··· DATA EXTRACT

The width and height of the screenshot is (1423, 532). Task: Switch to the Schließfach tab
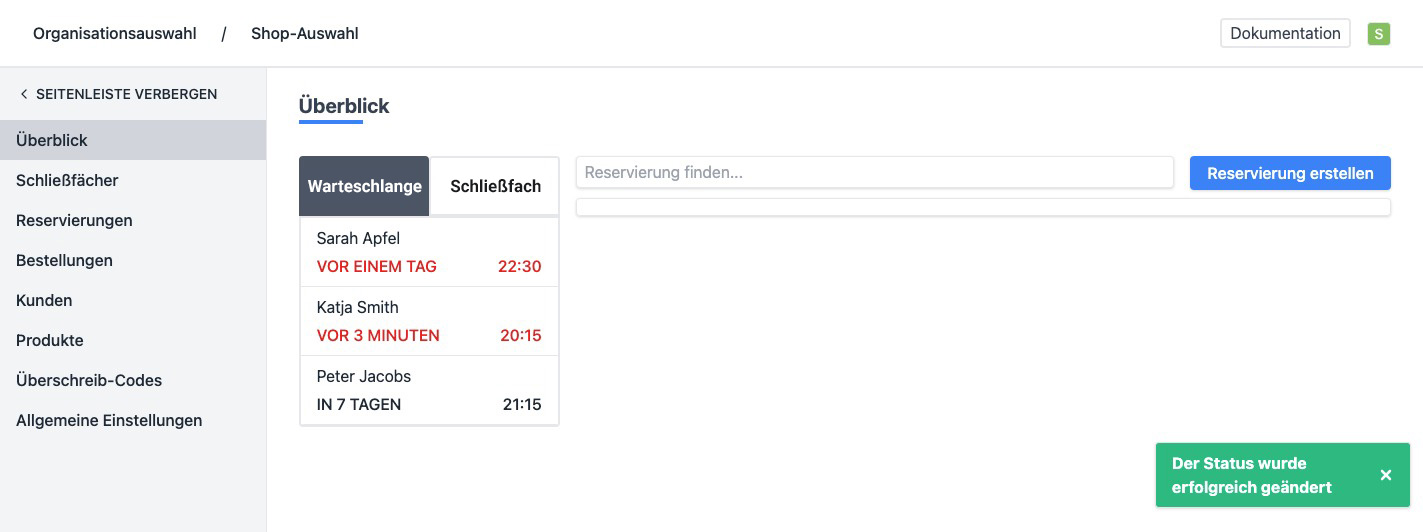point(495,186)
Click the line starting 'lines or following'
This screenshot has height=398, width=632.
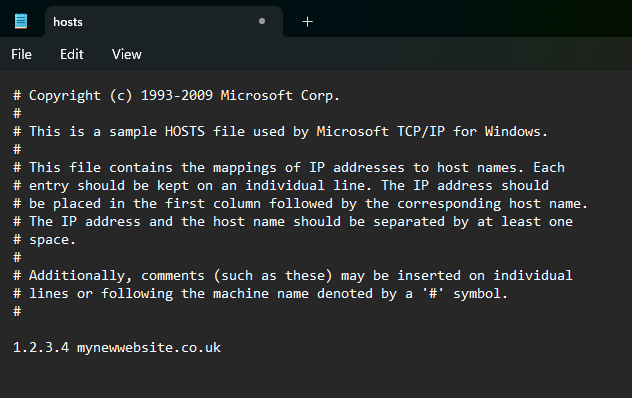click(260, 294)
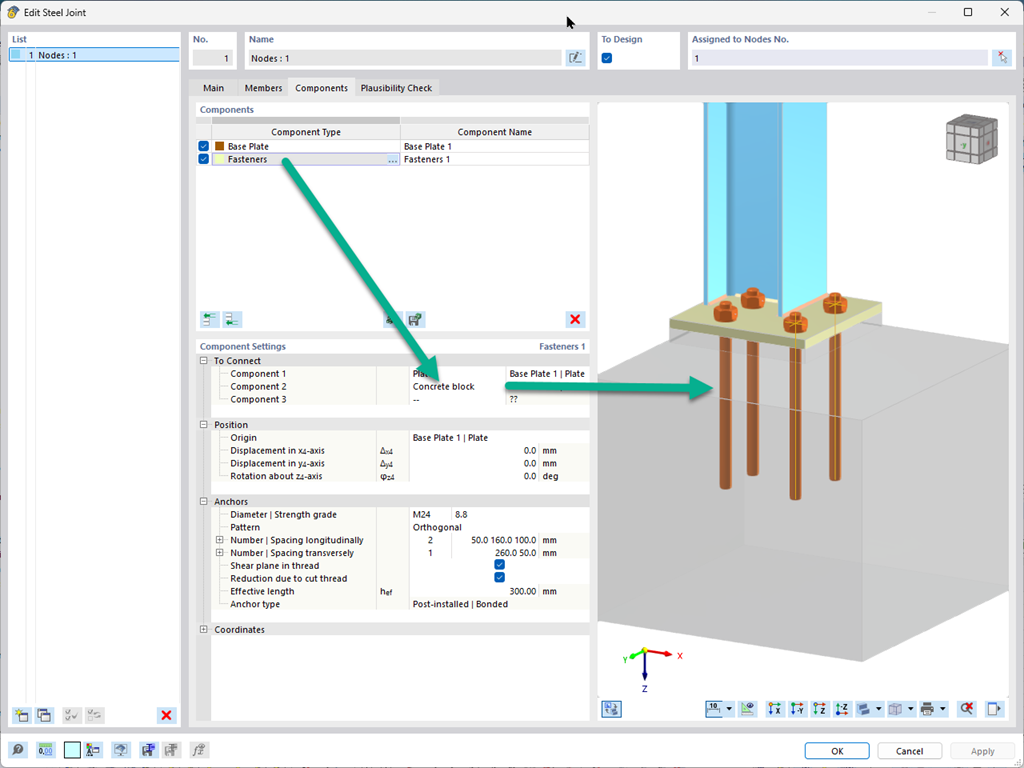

······

**PROBLEM DESCRIPTION**
Keep every word of the records and none of the pictures when you print them again.

**RESPONSE TO THE EXERCISE**
The width and height of the screenshot is (1423, 532). Task: Switch to the Schließfach tab
point(495,186)
Click the line starting 'lines or following'
This screenshot has height=398, width=632.
click(260, 294)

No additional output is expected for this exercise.